The trip continues...!

Still many photos to sort, so little time to sort them.
Also, sorting pictures is boring, especially when you have 15 parallel albums you need to cut down to size and need to double-and-triple check to be sure you have as little redundant photos as possible..

Anyhoo, we visited a fruit farm (where I got some plum liqueur) then headed to Kaesong, to see the DMZ and Panjumon hall (where the armistice was signed (The benificient Kim il-Sung decided to take pity on the South Koreans and spare them annihilation for the time being)). We also went to a restaurant, and lodged at the Kaesong Folk Hotel.

The restaurant was OK (pretty lavish, being in north Korea, but then the regime has its price to uphold in front of strangers). The *taste* was OK, but the food they served, in the traditionnal fashion, with the dozens of little bowls, was pretty interesting.
Spike liked it.

The DMZ was a lot less touristy than South Korea. The trip was mostly somber, and we were told not to smile, but there still was a nice little gift shop with North Korea's famous ginseng! I got some ginseng tea and dried roots (for my Chinese friend, back in Montreal who used to tout me their virtues).
One of the guards got real friendly with me and the other Canadian guy and started to as us a lot of questions. We answered as truthfully as being politically correct allowed us to be, and it was quite interesting.
It turns out that soldier always tries to find out the Americans in a group and ask them questions. Personal Interest? Taking the pulse on what the climate is on the other side of the pond as a soldier? Who knows.

We also visited a fruit farm, and the experience was different than what I was expecting. Every explanation started with "The Great Leader"
...Told us; Taught us; Showed us; Invented; Created; Decided...
In the middle of the guided tour guides' speech, I started wondering how much of it was for appearances, and a necessity to live in their world, and how much of it they actually believed.
The lady seemed to believe in it hard enough. Then again it's her job.
Nice clean store. i really wonder how many visitors they have a year?
Then again ideas like profit, market and business are alien here, in this government sponsored farm.
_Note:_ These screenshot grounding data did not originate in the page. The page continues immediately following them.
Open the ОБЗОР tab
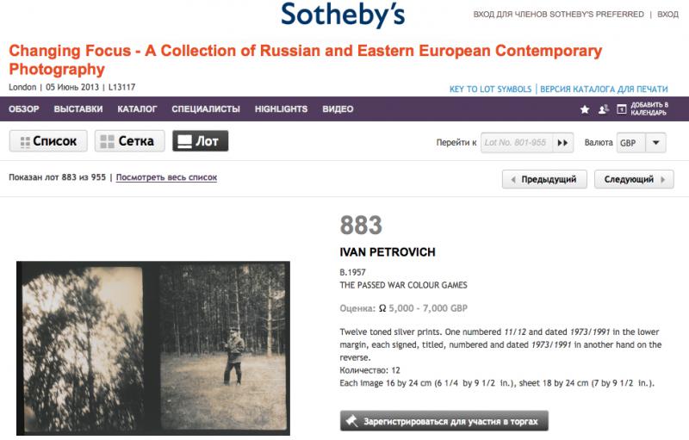The image size is (689, 440). (24, 109)
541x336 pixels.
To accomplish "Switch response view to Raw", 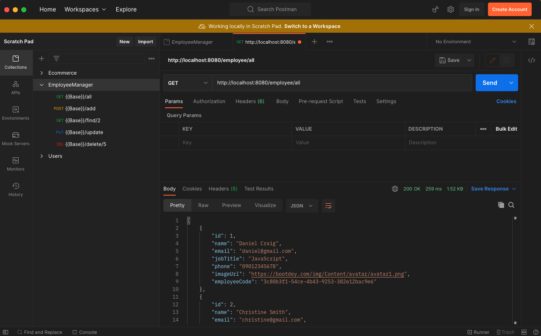I will coord(203,205).
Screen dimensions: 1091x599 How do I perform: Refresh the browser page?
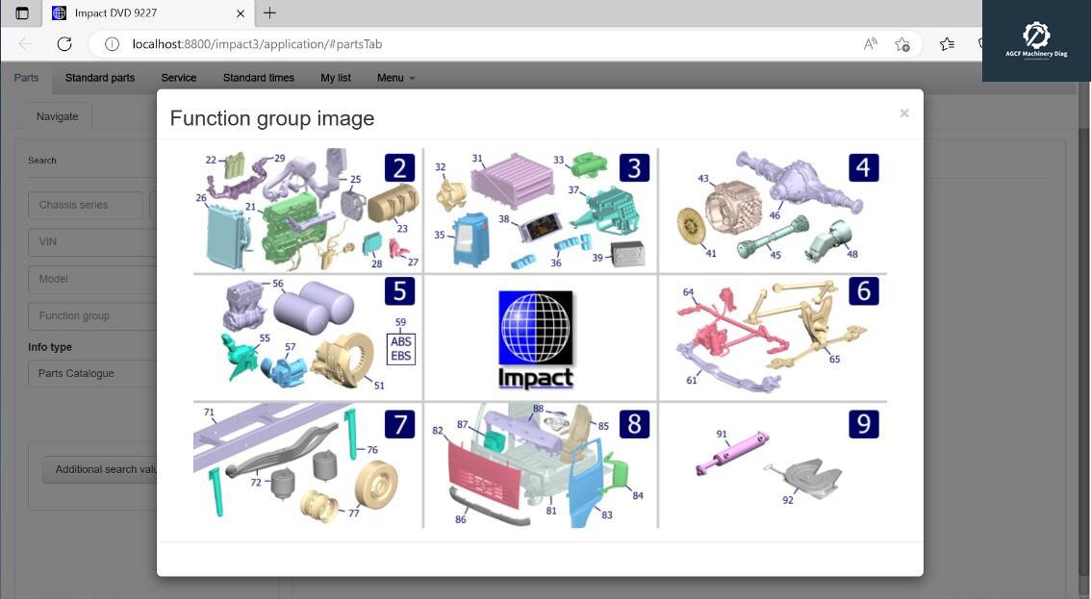64,44
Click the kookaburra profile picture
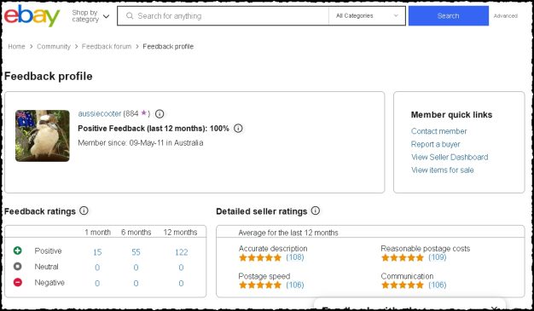Image resolution: width=534 pixels, height=311 pixels. pos(43,135)
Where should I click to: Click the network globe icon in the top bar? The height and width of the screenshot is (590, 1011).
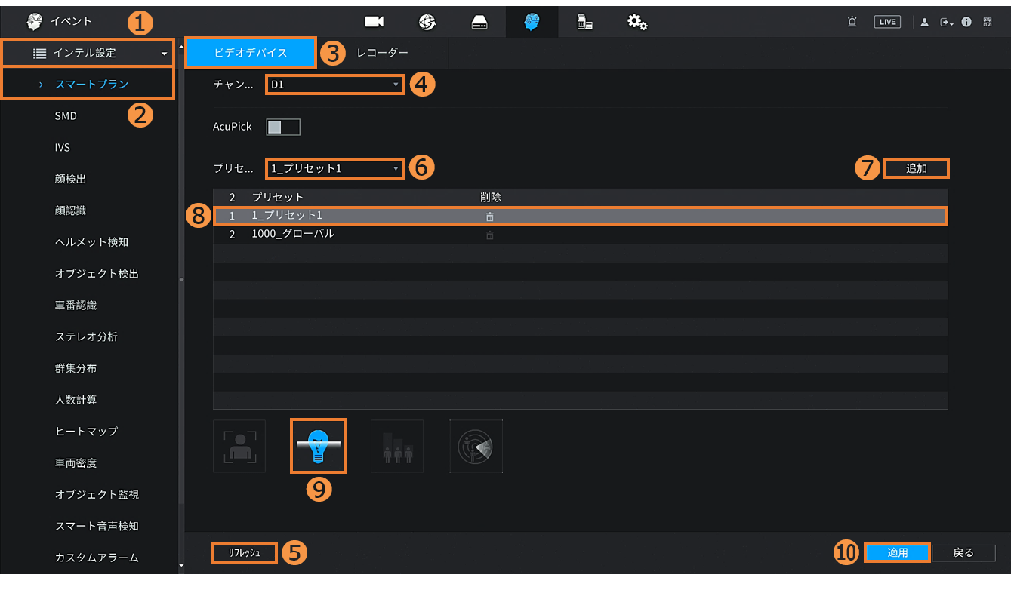click(x=427, y=22)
Next came Kaesong city and the Folk Hotel.
The city was nice, and had this 'new city build over/alongside the old one" that Quebec city has. At least, the places we visited, that is. people were going about their daily lives at a time where western news were going on about "mounting tensions" and the North Korea border being closed..
The Folk Hotel itself was very nice, build in traditionnal fashion, and incorporating parts of a building supposedly dating back to the Joseon dynasty!
We also got lucky and had the chance to visit (another) Big Statue!
Spike! Dont imitate that man!
You'll end up.. The very rich leader of a small country. The top, as it is, of your own nation, richer and more powerful than anyone else...
Hmm... Let me think about this for a bit...

All in all that was a nice day.
I really liked the Kaesong Folk Hotel and its more subtle, passive, propaganda (Hey, our culture is 5000 years old!).
Compared to the constant barrage of monuments and zealous tour-guides, it was a welcome respire.
The shower only had cold water, and only for one hour in the mnorning.